His older brother Rudolph Reti (who did not use the acute accent) was a noted pianist, musical theorist, and composer. He is the great-grandfather of the German painter Elias Maria Reti. Réti came to Vienna to study mathematics at Vienna University.

==Chess career==
One of the top players in the world during the 1910s and 1920s, he began his career as a combinative classical player, favoring openings such as the King's Gambit (1.e4 e5 2.f4). After the end of the First World War, however, his playing style changed, and he became one of the principal proponents of hypermodernism, along with Aron Nimzowitsch and others. He had his greatest early successes in the period 1918 through 1921, in tournaments in Kaschau (Košice; 1918), Rotterdam (1919), Amsterdam (1920), Vienna (1920), and Gothenburg (1921).

In 1925 Réti set a world record for blindfold chess with 29 games played simultaneously. He won 21, drew 6, and lost 2.

Réti was also a notable composer of endgame studies.

==Death==
Réti died on 6 June 1929 in Prague of scarlet fever. His ashes are buried in the grave of Réti's father, Dr. Samuel Réti, in the Jewish section of the Zentralfriedhof in Vienna, in Section T1, Group 51, Row 5, Grave 34.

==Legacy==

The Réti Opening (1.Nf3 d5 2.c4) is named after him.

Réti defeated World Champion José Raúl Capablanca in the New York 1924 chess tournament in 31 moves – Capablanca's first defeat in eight years, his only loss to Réti, and his first since becoming world champion.

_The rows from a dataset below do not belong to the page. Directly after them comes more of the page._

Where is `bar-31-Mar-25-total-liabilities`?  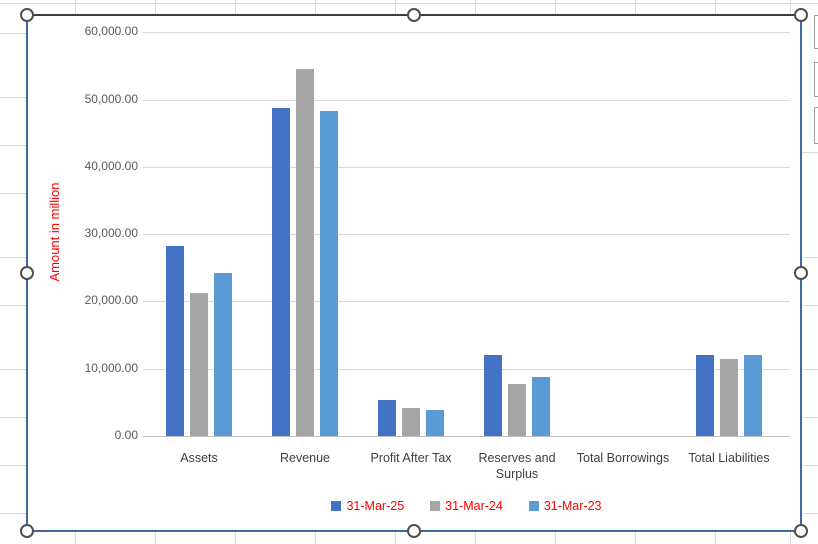
bar-31-Mar-25-total-liabilities is located at coordinates (705, 396).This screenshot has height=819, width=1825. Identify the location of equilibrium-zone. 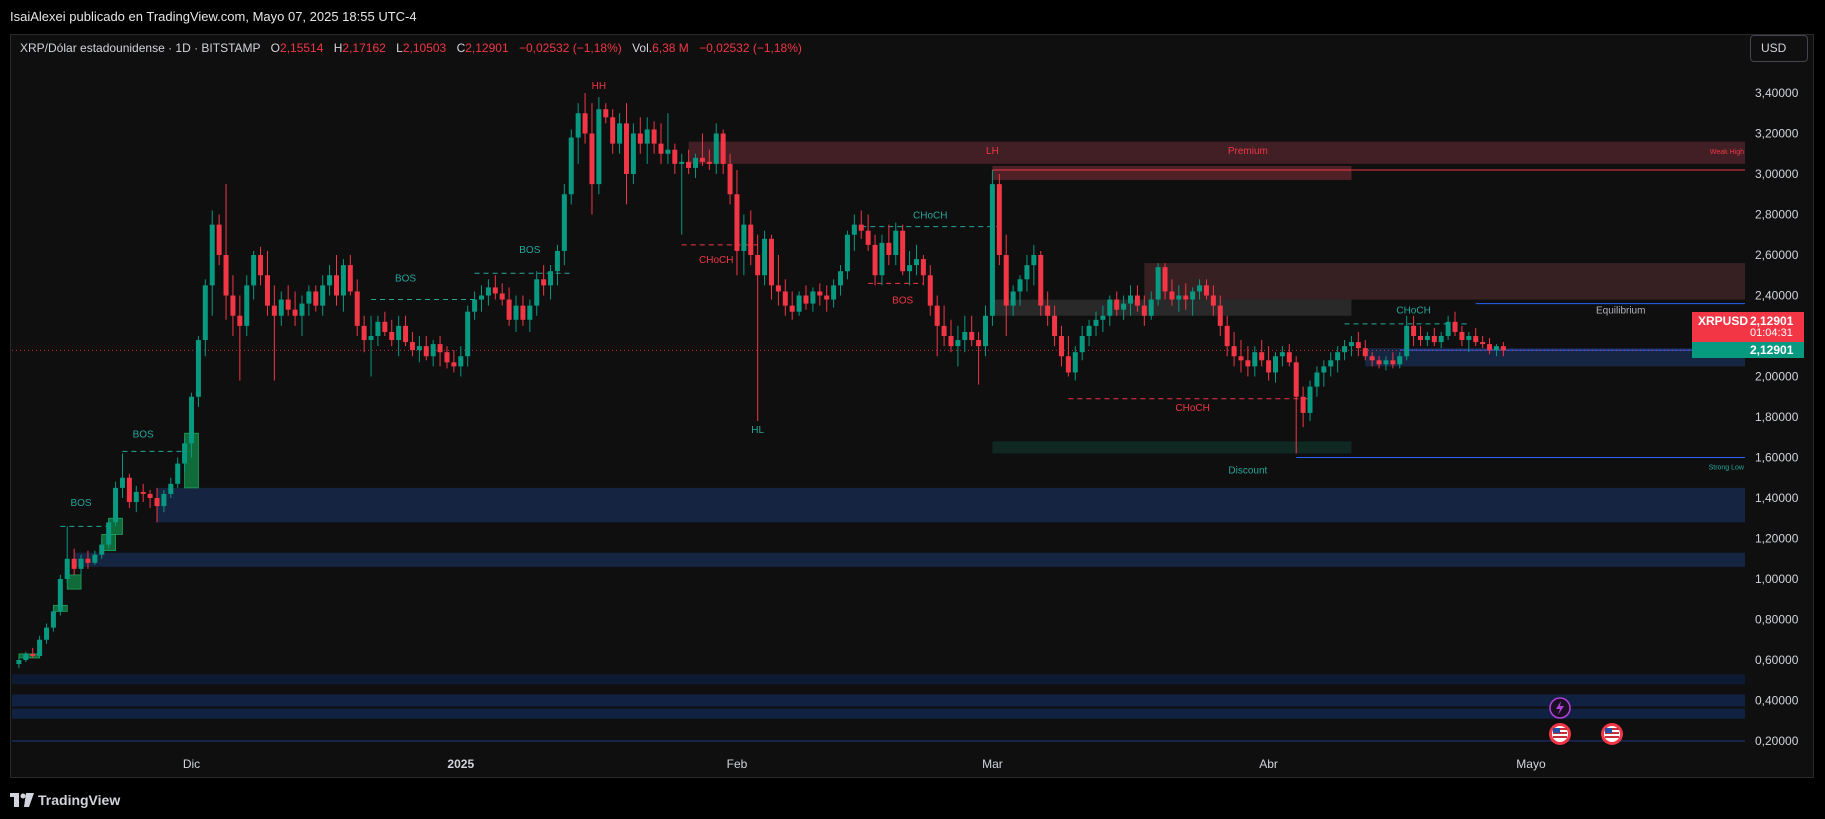
(1172, 308).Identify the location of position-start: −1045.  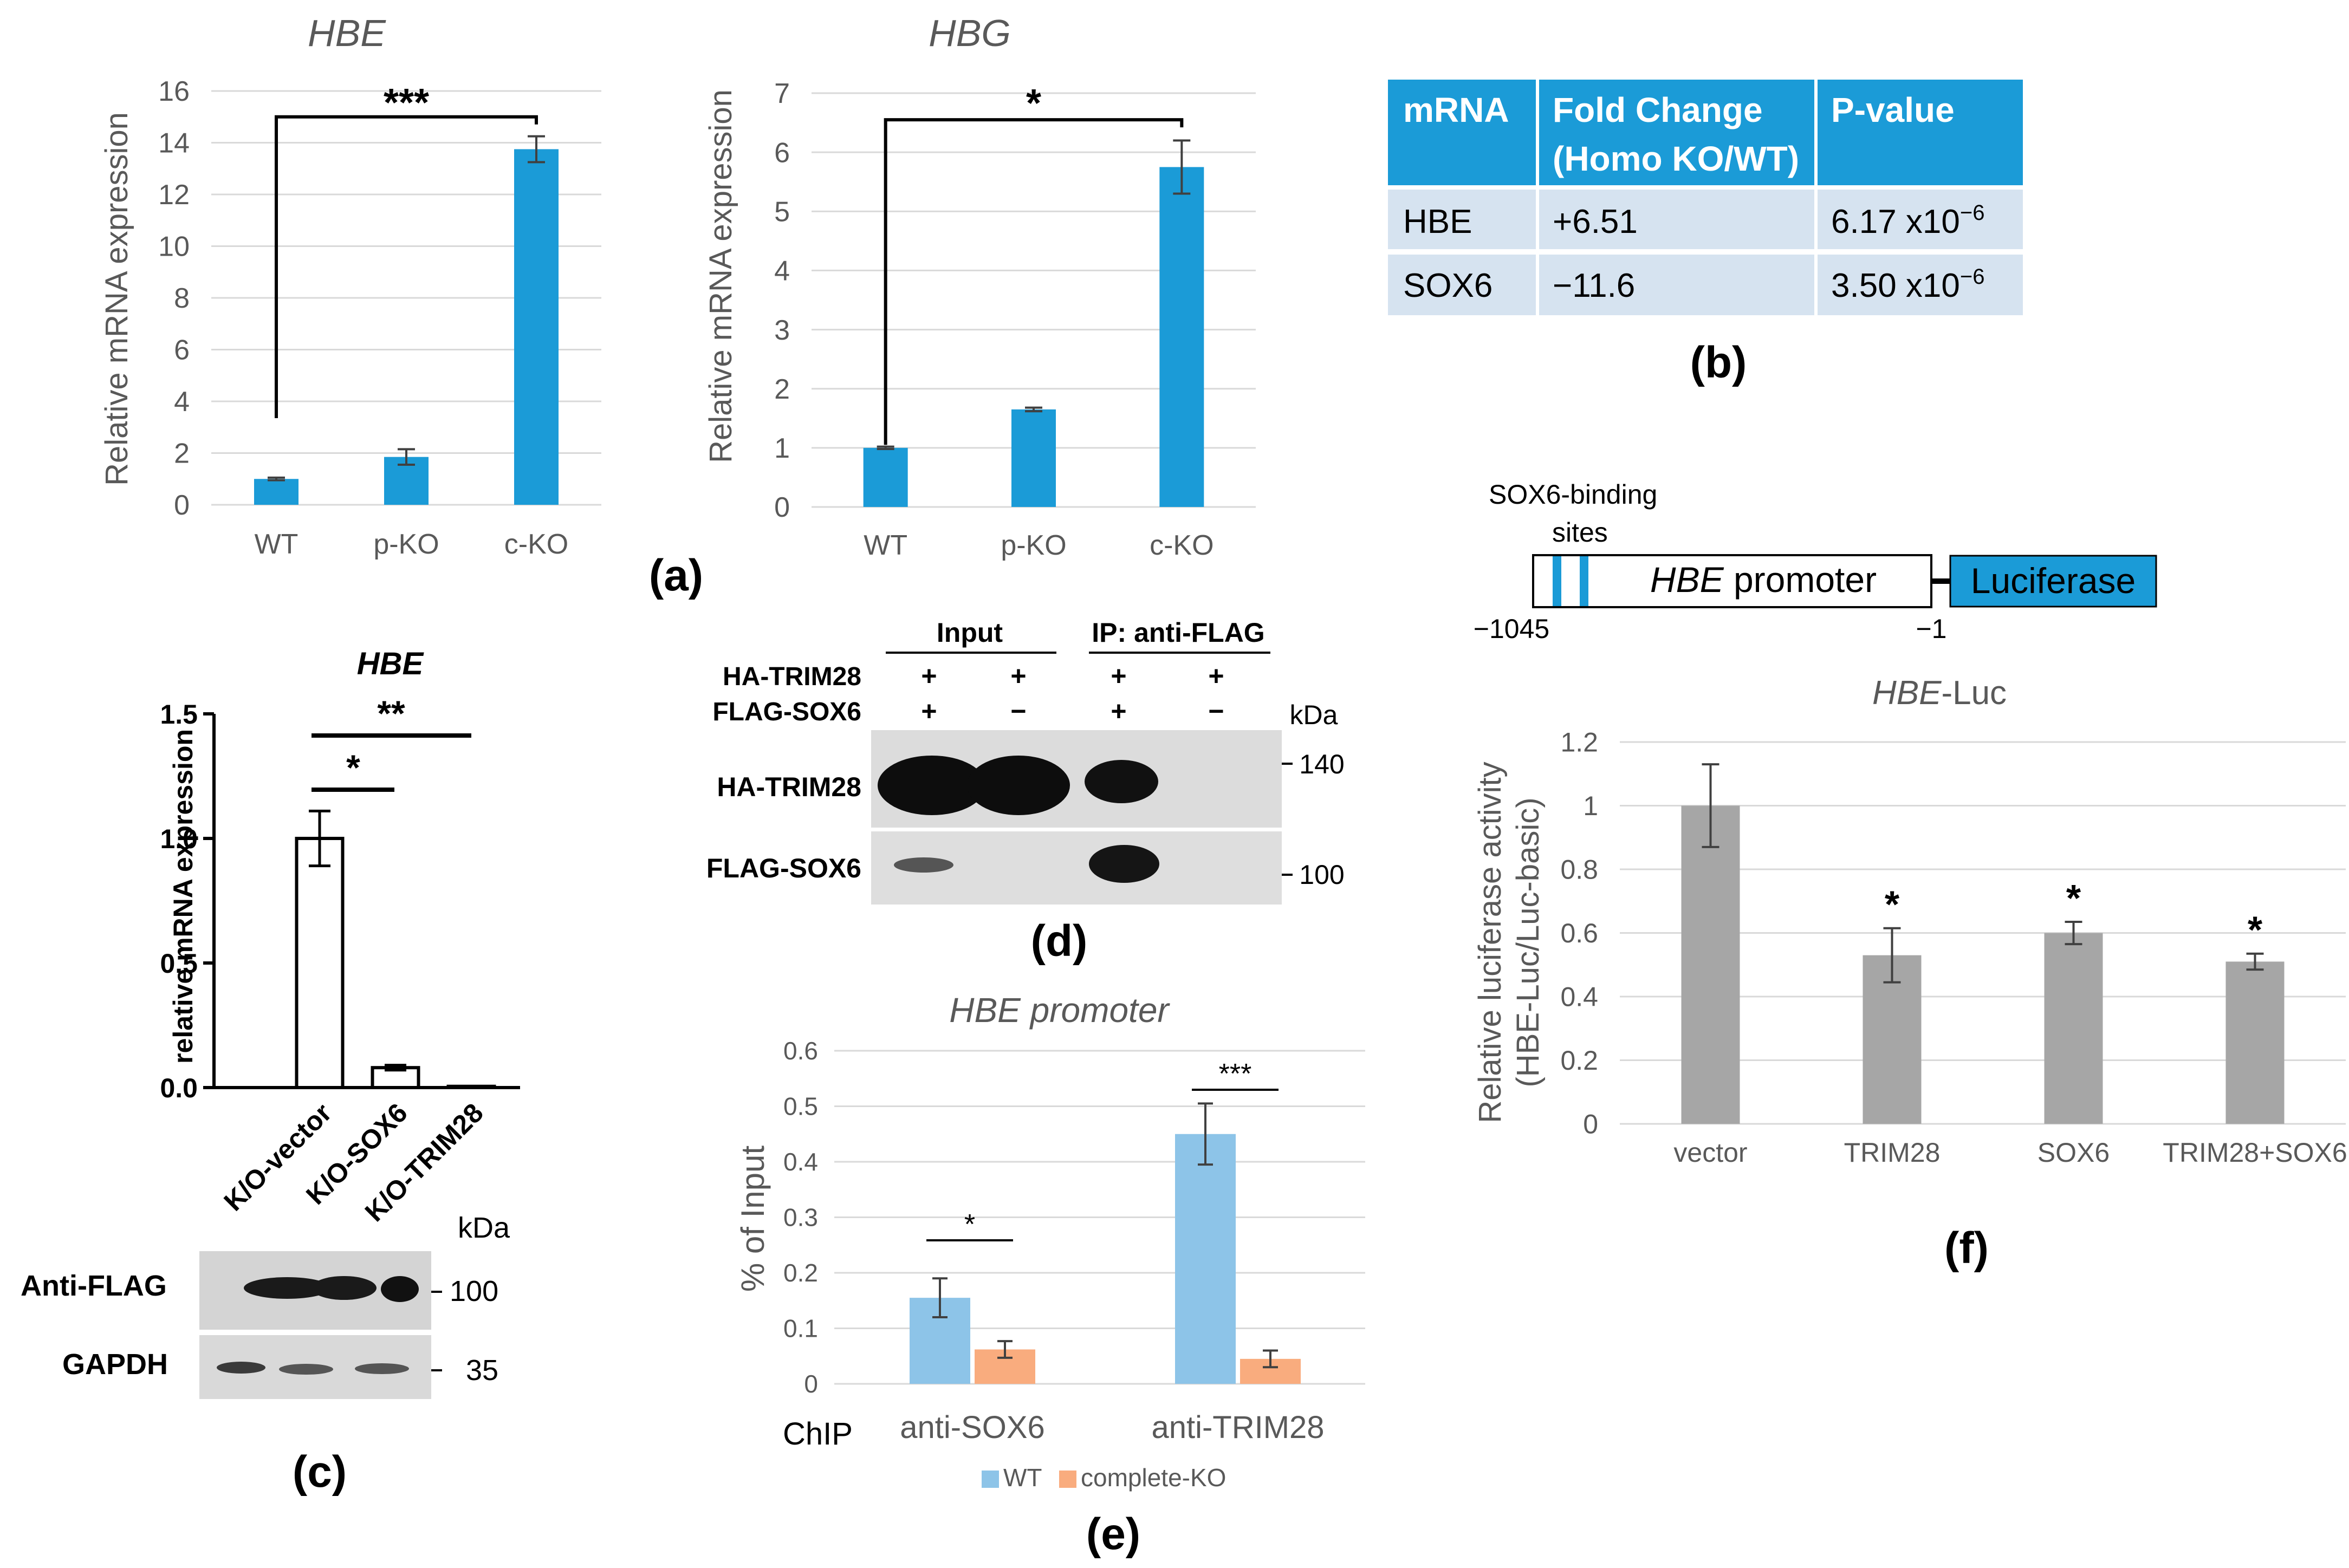
(1512, 629).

This tournament was also the only occasion in which Réti beat future world champion Alexander Alekhine, accomplishing this feat in the same number of moves.

Réti's writings have become classics of chess literature. Modern Ideas in Chess (1923) and Masters of the Chess Board (1933) are studied today.

===Famous endgame study===

Réti composed one of the most famous chess studies, shown in this diagram. It was published in Ostrauer Morgenzeitung 4 December 1921. It seems impossible for the white king to catch the advanced black pawn, while the white pawn can be easily stopped by the black king. The idea of the solution is to move the king to advance on both pawns at the same time using specific properties of the chess geometry.

1. Kg7 h4 2. Kf6 Kb6
Or 2...h3 3.Ke7 and the white king can support its own pawn.
3. Ke5
And now the white king comes just in time to the white pawn, or catches the black one.
3... h3 4. Kd6 and draws.

==Publications==
- Modern Ideas In Chess (1923) Complete Transcription
- Masters Of The Chess Board (1933) ISBN 0-486-23384-7

==Notable games==
- Réti vs. Akiba Rubinstein, Karlsbad 1923, King's Indian Attack (A11), 1–0 A model game for Réti-type opening.
- Réti vs. Jose Raul Capablanca, New York 1924, English Opening: Anglo-Indian Defense. (A15), 1–0 The famous victory over Capablanca.
- Réti vs. Alexander Alekhine, New York 1924, Indian Game: London System (A48), 1–0 Réti's only victory over Alekhine.
- Réti vs. Efim Bogoljubov, New York 1924, English Opening (A13), 1–0 Alexander Alekhine praised the "sparkling conclusion". The game won the tournament's .

A collection of his games was published as Reti's Games of Chess, annotated by H. Golombek, republished by Dover (1974).